Puccini died there on November 29, 1924, from complications from the treatment; uncontrolled bleeding led to a heart attack the day after surgery. News of his death reached Rome during a performance of La bohème. The opera was immediately stopped, and the orchestra played Chopin's Funeral March for the stunned audience. He was buried in Milan, but in 1926 his son arranged for the transfer of his father's remains to a specially-created chapel inside the Puccini villa at Torre del Lago.

Turandot, his final opera, was left unfinished; and the last two scenes were completed by Franco Alfano based on the composer's sketches. Some dispute whether Alfano followed the sketches or not, since the sketches were said to be indecipherable, but he is believed to have done so, since, together with the autographs, he was given (still existing) transcriptions from Guido Zuccoli who was accustomed to interpreting Puccini's handiwork.

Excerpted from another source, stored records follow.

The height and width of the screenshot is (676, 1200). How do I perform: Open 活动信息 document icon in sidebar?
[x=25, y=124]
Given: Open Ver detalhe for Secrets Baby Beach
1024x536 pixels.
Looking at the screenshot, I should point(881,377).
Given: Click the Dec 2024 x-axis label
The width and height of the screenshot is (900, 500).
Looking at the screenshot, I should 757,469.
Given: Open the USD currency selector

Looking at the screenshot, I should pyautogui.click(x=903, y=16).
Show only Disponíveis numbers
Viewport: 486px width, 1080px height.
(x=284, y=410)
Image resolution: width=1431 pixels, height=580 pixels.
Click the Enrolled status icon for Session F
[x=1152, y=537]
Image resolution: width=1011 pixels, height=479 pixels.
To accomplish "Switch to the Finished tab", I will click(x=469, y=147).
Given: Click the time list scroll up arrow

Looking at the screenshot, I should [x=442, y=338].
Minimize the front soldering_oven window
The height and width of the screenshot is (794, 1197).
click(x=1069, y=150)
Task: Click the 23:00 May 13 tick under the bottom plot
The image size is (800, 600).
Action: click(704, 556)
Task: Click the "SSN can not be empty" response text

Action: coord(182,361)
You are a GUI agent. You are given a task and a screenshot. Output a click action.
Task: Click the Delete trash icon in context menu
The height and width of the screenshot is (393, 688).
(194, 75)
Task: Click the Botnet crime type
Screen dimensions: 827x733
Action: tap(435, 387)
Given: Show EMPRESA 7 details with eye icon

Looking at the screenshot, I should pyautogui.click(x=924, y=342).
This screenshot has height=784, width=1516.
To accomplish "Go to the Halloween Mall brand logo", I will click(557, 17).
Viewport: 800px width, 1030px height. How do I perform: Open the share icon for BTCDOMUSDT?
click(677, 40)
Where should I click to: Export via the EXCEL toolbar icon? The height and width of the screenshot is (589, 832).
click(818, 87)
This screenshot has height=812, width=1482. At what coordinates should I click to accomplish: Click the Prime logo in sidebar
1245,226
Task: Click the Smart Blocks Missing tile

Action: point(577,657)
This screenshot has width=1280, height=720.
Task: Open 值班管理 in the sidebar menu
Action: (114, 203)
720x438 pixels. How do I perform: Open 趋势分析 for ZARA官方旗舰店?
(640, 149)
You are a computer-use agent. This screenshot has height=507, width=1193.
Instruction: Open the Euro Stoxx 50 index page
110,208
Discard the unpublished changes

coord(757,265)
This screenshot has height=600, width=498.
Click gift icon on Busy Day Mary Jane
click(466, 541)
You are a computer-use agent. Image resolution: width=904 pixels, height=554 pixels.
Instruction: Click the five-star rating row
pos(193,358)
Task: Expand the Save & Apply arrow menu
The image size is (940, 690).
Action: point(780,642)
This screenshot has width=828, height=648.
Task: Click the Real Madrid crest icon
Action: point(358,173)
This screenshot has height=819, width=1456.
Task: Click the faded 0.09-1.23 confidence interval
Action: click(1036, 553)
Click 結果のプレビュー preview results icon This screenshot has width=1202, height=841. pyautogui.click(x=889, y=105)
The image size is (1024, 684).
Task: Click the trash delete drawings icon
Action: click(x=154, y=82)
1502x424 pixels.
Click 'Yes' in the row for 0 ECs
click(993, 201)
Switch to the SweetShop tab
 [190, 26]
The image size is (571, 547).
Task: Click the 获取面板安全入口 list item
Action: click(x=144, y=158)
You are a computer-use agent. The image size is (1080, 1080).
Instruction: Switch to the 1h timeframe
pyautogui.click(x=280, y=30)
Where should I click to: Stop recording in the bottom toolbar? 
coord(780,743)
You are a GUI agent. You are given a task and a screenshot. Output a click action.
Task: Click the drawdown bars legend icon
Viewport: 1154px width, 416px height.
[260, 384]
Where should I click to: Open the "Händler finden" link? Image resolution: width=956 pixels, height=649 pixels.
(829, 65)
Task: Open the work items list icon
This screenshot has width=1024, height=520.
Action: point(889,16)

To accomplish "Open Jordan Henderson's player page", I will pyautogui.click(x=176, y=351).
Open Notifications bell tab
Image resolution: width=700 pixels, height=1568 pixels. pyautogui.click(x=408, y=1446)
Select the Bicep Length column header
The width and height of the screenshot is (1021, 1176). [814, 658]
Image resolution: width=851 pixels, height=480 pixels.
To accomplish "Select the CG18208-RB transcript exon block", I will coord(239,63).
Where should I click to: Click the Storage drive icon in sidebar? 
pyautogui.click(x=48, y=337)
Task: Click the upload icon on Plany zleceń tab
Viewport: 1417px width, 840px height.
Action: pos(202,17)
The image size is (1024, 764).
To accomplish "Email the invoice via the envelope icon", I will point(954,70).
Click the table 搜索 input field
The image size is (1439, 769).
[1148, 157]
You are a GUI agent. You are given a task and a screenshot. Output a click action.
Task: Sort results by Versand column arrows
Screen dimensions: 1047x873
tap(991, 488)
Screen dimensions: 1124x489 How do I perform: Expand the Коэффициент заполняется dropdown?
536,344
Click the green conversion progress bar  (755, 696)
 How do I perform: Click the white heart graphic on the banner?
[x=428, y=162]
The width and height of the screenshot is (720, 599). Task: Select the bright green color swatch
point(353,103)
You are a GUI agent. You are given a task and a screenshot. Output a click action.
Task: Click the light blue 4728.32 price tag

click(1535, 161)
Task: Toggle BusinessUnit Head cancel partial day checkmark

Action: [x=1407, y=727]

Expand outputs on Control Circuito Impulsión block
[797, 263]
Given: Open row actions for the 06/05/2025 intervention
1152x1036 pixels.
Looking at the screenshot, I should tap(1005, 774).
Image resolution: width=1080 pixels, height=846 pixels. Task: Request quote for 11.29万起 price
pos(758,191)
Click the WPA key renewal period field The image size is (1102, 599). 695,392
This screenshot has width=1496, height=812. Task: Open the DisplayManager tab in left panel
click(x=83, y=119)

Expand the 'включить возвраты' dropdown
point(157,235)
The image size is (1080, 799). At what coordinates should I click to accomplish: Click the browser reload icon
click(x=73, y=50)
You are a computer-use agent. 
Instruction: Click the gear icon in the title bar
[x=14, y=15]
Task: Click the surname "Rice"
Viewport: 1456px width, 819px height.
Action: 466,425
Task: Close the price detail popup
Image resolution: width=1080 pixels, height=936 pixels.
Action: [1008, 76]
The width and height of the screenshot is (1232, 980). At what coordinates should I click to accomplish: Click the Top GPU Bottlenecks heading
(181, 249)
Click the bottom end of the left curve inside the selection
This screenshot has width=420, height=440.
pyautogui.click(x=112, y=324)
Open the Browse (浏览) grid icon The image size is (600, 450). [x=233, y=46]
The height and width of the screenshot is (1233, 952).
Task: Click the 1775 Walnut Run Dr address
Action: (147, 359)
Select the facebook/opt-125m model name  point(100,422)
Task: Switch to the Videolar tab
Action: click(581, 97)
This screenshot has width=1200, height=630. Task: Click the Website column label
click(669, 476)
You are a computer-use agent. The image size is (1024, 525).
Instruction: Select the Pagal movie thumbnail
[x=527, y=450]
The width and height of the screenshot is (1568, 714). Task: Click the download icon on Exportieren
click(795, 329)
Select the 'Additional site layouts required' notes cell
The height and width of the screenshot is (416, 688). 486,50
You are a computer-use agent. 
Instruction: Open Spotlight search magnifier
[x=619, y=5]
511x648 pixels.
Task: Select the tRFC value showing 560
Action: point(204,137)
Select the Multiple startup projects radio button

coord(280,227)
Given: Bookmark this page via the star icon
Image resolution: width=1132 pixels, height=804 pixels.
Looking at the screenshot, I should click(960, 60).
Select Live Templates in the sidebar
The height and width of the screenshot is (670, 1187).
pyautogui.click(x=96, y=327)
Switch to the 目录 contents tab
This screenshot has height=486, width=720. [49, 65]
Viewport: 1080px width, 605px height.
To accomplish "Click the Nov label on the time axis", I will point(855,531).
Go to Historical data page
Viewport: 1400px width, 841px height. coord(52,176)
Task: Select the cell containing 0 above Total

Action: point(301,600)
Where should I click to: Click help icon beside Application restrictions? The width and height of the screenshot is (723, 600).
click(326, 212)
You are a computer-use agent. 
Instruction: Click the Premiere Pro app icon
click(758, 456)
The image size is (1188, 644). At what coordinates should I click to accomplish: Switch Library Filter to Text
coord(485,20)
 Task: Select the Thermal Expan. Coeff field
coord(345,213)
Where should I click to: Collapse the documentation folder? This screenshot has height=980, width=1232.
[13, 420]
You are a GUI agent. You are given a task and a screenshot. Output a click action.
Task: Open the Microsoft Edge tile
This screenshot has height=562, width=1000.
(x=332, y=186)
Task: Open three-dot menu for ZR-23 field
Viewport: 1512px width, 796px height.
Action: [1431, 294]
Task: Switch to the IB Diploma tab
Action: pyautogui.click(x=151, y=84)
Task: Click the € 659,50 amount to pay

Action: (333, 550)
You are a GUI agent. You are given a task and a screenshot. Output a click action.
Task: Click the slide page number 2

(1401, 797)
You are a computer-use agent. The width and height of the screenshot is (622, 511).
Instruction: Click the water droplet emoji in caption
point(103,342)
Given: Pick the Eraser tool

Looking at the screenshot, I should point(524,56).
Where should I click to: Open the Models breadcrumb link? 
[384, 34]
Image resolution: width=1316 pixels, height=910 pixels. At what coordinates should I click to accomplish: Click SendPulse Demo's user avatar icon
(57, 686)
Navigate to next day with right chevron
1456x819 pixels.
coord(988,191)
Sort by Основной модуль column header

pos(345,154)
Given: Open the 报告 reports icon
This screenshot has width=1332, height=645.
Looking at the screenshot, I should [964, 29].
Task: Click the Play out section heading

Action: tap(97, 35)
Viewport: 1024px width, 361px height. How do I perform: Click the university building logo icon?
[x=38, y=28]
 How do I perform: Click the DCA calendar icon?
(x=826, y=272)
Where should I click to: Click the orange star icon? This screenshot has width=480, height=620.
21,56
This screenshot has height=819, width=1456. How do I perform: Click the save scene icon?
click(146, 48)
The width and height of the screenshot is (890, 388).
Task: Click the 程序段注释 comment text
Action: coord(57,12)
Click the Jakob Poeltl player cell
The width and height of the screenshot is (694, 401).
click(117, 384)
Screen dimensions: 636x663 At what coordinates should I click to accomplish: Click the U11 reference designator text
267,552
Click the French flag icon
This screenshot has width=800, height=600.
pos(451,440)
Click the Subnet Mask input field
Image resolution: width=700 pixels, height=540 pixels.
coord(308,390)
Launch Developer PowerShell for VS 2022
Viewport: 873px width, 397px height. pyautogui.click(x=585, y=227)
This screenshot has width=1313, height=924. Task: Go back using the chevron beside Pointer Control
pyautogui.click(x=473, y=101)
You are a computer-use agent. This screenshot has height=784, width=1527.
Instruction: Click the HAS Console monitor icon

When Arturo Toscanini conducted the premiere performance in April 1926, (in front of a sold-out crowd, with every prominent Italian except for Benito Mussolini in attendance), he had chosen not to perform Alfano's portion of the score. The performance reached the point where Puccini had completed the score, at which time Toscanini stopped the orchestra. The conductor turned to the audience and said: "Here the opera finishes, because at this point the Maestro died." (Some record that he said, more poetically, “Here the Maestro laid down his pen.”).

Toscanini edited Alfano's suggested completion ('Alfano I'), to produce a version now known as 'Alfano II', and this is the version usually used in performance. However, some musicians (eg Ashbrook & Powers, 1991) consider Alfano I to be a more dramatically complete version.



In 2002 an official new ending was composed by Luciano Berio from original sketches, but this finale has to date been performed only infrequently.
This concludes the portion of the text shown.